Do this:
Render the rows below as a JSON array of strings, with one string for each line and blank lines omitted.

Record extracts:
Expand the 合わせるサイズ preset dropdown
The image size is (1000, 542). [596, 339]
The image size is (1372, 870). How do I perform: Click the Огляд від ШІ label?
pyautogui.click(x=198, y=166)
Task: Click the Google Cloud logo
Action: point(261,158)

Finished task:
[
  "Expand the 合わせるサイズ preset dropdown",
  "The image size is (1000, 542). [596, 339]",
  "The image size is (1372, 870). How do I perform: Click the Огляд від ШІ label?",
  "pyautogui.click(x=198, y=166)",
  "Task: Click the Google Cloud logo",
  "Action: point(261,158)"
]